What you should do: Turn the records below into a numbered list with one item per line, skipping blank lines and leaving out the pictures.

Data rows:
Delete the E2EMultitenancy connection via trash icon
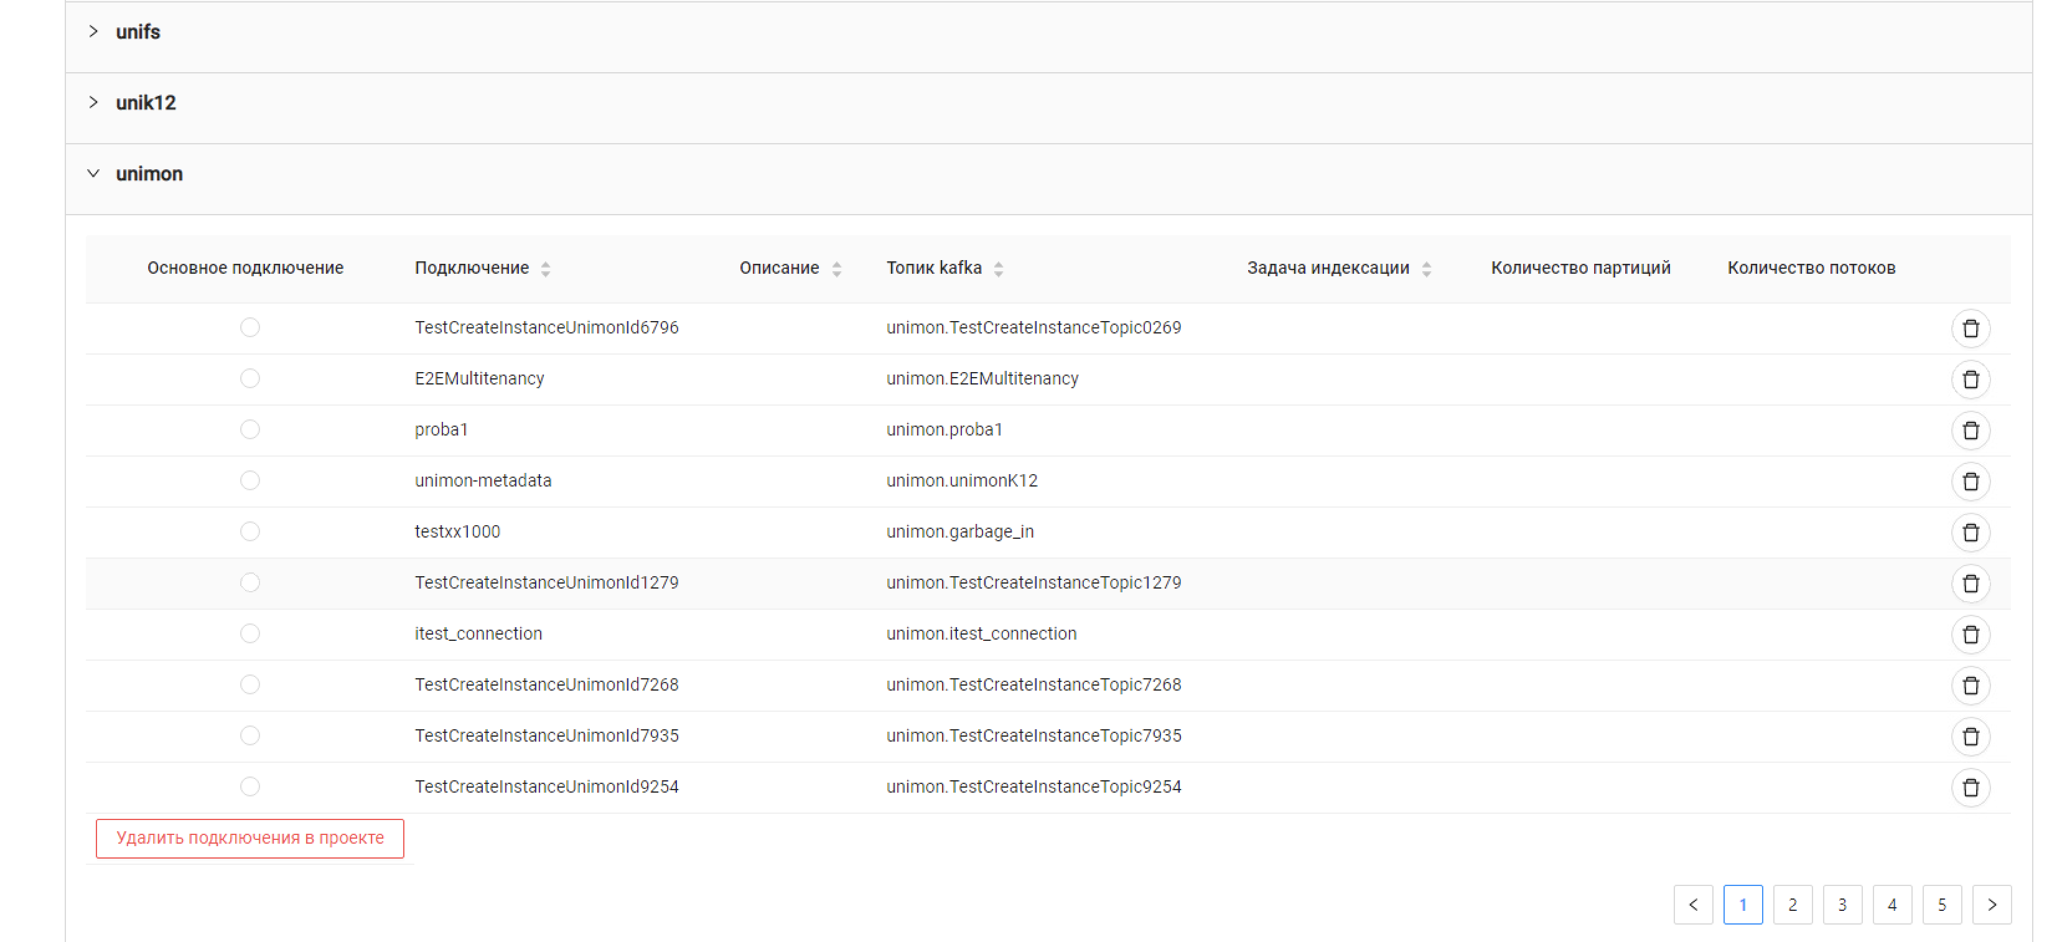 tap(1970, 379)
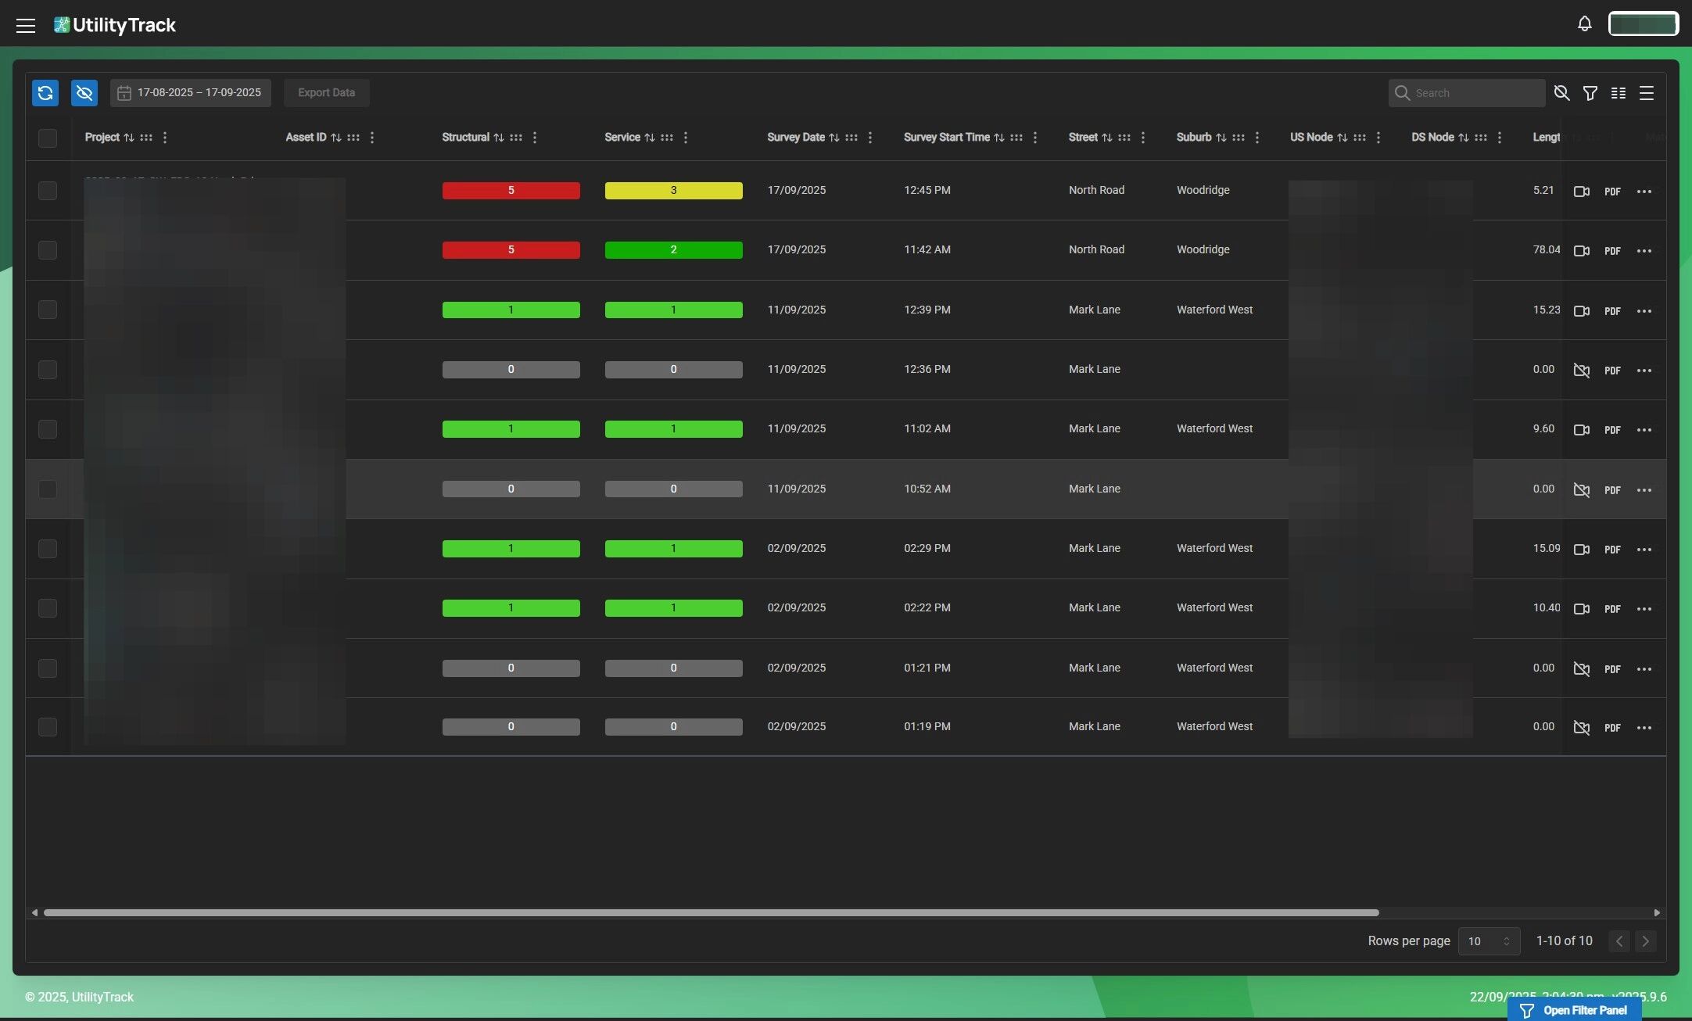1692x1021 pixels.
Task: Click the Export Data button
Action: click(x=326, y=93)
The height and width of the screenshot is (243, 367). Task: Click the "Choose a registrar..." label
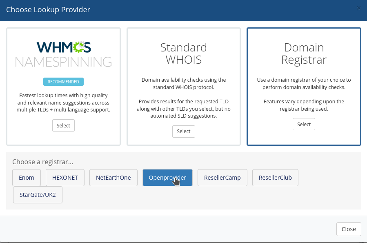[43, 162]
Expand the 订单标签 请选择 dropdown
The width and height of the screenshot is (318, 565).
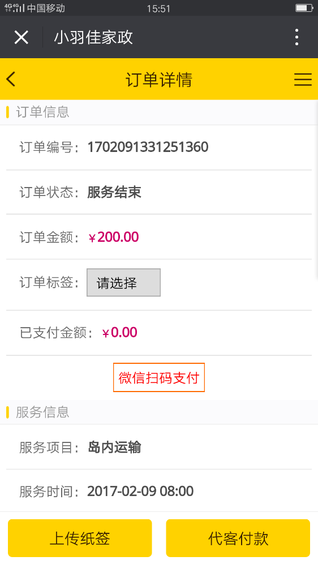123,283
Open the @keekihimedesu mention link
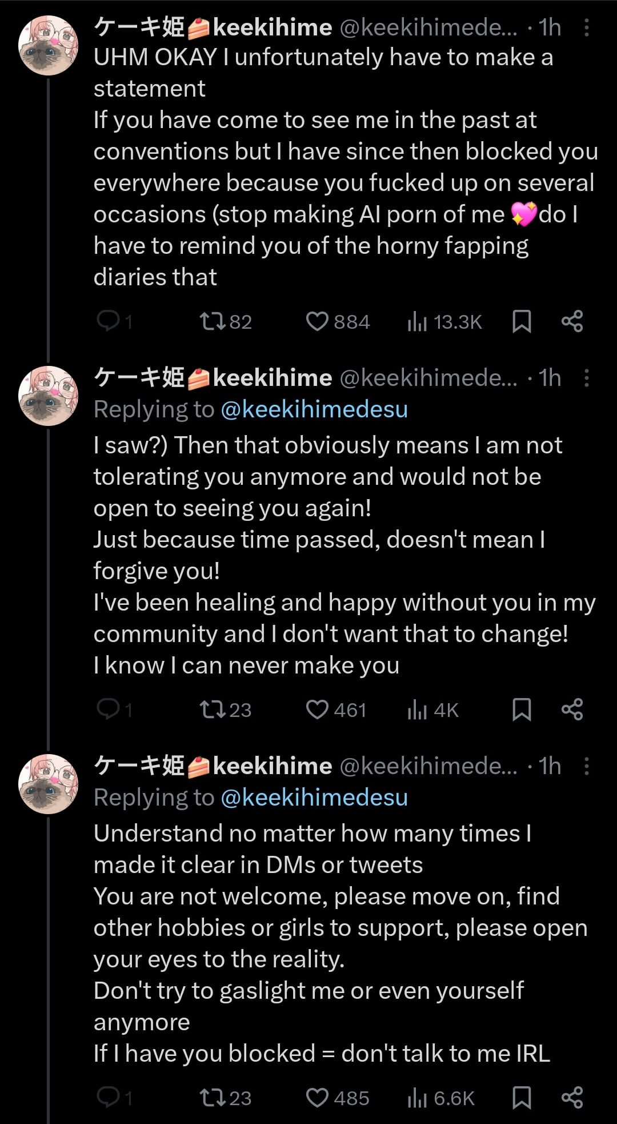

Exercise output:
1. Delete the E2EMultitenancy connection via trash icon
2.  tap(1970, 379)
3. 1692x1021 pixels.
4. Task: Click the Export Data button
5. Action: click(x=326, y=93)
6. The height and width of the screenshot is (243, 367). Task: Click the "Choose a registrar..." label
7. [43, 162]
8. Expand the 订单标签 请选择 dropdown
9. The width and height of the screenshot is (318, 565).
10. 123,283
11. Open the @keekihimedesu mention link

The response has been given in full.